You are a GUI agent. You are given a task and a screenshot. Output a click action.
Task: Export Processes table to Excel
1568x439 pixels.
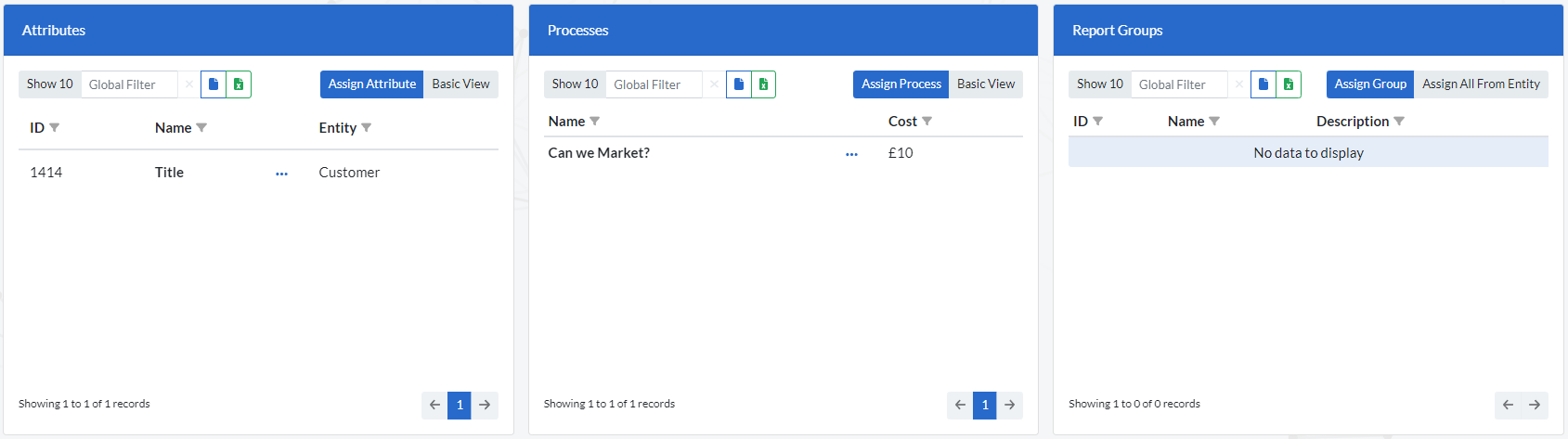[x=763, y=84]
--
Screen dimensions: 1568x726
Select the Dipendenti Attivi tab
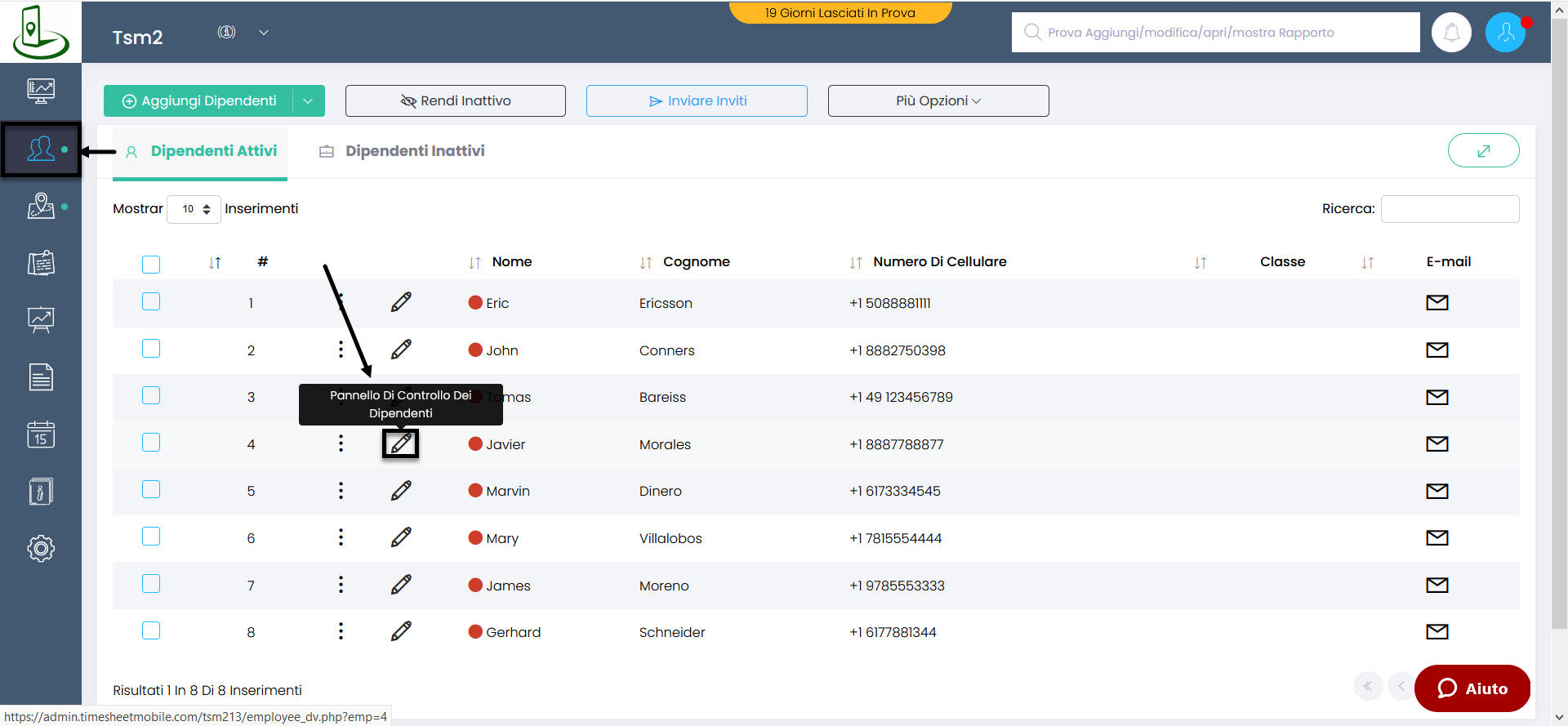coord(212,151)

EXERCISE PROMPT: Could you render the lines from the one containing "You are a GUI" through the one containing "[x=763, y=84]", inclusive, as a JSON list of strings, one string per line, with blank lines omitted and the pictures left out?

EXERCISE RESULT:
[
  "You are a GUI agent. You are given a task and a screenshot. Output a click action.",
  "Task: Export Processes table to Excel",
  "1568x439 pixels.",
  "[x=763, y=84]"
]